RSA répond aux interrogations sur le niveau de ses fonds propres

le 28/02/2014 L'AGEFI Quotidien / Edition de 7H

L'assureur britannique lève 775 millions de livres auprès des actionnaires et supprime son dividende au titre de 2013

A l'occasion de la publication de ses résultats annuels, RSA Insurance Group a officialisé son projet d'augmentation de capital, objet de rumeurs insistantes depuis plusieurs jours. Le directeur général Stephen Hester a confirmé dans l'ensemble les points évoqués dans la presse : une émission de titres de 775 millions de livres (soit 20% de la capitalisation boursière) entièrement garantie par les banques, des recettes de 300 millions de livres tirées de la cession d'activités en 2014 et l'annulation du dividende au titre de 2013.

Le groupe a en outre annoncé l'acquisition auprès de Berkshire Hathaway d'un traité de réassurance de 550 millions de livres et la vente d'une majeure partie de son portefeuille en actions.

Concocté par l'ancien patron de RBS, ce plan vise à redresser des finances mises à mal par un scandale comptable en Irlande, qui s'est traduit pour cette filiale par une perte technique de 220 millions de livres l'an dernier. Les intempéries outre-Manche ont également lourdement affecté les comptes, sous la forme d'une charge représentant 3,5% des primes, nettement plus que la moyenne sur cinq ans. Compte tenu de ces éléments, le bénéfice technique ressort à 57 millions de livres, contre 358 millions en 2012. Le groupe, qui a également essuyé des dépréciations de survaleurs, publie au bout du compte une perte brute de 244 millions de livres.
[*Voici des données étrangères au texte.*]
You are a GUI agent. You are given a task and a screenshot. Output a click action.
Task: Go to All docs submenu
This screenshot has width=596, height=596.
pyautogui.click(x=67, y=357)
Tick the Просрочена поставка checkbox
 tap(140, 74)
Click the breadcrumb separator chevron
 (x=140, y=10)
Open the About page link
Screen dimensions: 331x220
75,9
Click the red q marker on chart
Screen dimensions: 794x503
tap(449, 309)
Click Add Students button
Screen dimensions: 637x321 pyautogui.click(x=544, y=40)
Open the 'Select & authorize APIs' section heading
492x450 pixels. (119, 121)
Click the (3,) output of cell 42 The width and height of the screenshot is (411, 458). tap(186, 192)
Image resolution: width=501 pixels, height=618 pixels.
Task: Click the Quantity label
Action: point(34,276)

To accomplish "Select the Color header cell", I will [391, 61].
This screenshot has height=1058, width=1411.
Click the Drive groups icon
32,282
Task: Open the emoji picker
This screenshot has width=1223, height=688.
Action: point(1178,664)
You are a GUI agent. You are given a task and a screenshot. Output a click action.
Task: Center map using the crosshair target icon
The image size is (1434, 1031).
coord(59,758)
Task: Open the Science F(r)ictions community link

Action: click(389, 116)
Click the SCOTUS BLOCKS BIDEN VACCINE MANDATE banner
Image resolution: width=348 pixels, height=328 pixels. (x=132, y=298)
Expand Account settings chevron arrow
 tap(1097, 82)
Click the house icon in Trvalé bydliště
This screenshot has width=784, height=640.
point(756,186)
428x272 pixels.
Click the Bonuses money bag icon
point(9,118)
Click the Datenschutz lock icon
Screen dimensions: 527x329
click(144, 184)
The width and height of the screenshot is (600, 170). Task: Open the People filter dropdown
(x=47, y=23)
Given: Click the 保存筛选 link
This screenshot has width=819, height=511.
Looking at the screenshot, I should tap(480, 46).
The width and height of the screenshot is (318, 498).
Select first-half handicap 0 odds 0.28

Pour UBS, l'assureur fait «plus que le nécessaire pour répondre aux interrogations sur les fonds propres». Nomura souligne aussi des niveaux adéquats post-augmentation de capital, avec un ratio de couverture de 180% et un ratio de capital économique de 160%. D'un point de vue opérationnel, RSA entend faire croître son activité et sa rentabilité à partir de marchés prioritaires (Royaume-Uni, Irlande, Scandinavie, Canada et Amérique latine), ce qui explique ces opérations de désengagement planifiées cette année et en 2015.

L'exercice en cours pourrait donner du fil à retordre. L'impact des intempéries au premier trimestre s'élève déjà à 75-100 millions de livres, alors que les produits d'investissement et les primes nettes devraient baisser, note Nomura. Dans ces conditions, tout dividende intérimaire en 2014, s'il se présente, serait «modeste».